- Born: James Odell Barnes, Jr. October 20, 1951 (age 74) Palatka, Florida, United States

= Odell Barnes (entrepreneur) =

James Odell Barnes Jr. (aka Odell Barnes) has earned the nickname "Foreclosure King." His firm, Odell Barnes REO, is a bulk-buyer of foreclosed homes in the United States. For decades, Barnes has been buying foreclosed homes in bulk from banks and other mortgage-lenders and selling them to a network of private investors and directly to homeowners. Barnes and his investors sell the homes below current market value, typically with low down payments and higher-than-normal interest rates.

== Foreclosure crisis ==

Odell Barnes gained notoriety after being featured on "Nightline". With the 2008 financial crisis in full swing, Odell was one of the few people still doing well in the real estate market.

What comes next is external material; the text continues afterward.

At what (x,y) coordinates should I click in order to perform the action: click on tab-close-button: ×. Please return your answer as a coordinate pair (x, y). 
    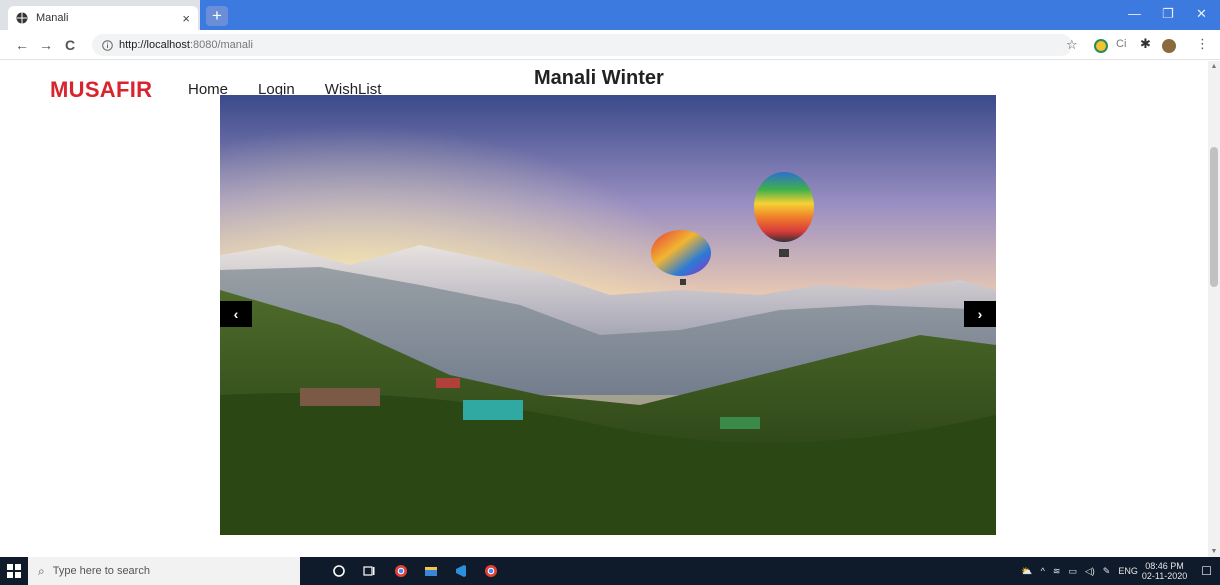
    Looking at the image, I should click on (186, 18).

"Two years ago, you bought 100, 200 houses a month, now you buy 2,000 to 3,000 houses a month and it's going to be more," Barnes said. "They don't know what to do with them, the mortgage companies, and they're just dumping them."

== Business practices ==

Barnes buys homes from banks at deep discounts ("pennies on the dollar"). He and his investors mark their homes for sale at prices below comparable rentals and apply higher-than-market interest rates.
"People want to own a home," said Barnes. "And these people -- they're poor, they ain't dumb. They know how to put in a hot-water heater. If their house needs to be painted, they'll go to Lowe's to buy a gallon of paint and they'll paint it. They don't have book sense, but they know how to fix up their house. And it's amazing -- you go to them and they fix them up and they're so proud and they own a home."

The benefit of Barnes business to lower-income groups is debatable. Barnes emphasizes that he provides for people with no other way of achieving home-ownership. According to an investor:

You're more involved in the neighborhood if you own the house versus a renter... A renter is typically in the mindset of just passing through. I had an opportunity where we sold a house that we were renting; a homeowner bought the house and put a new roof on it. Suddenly they care.

== Personal life ==
He was last married to Wanda Barnes and had two step daughters.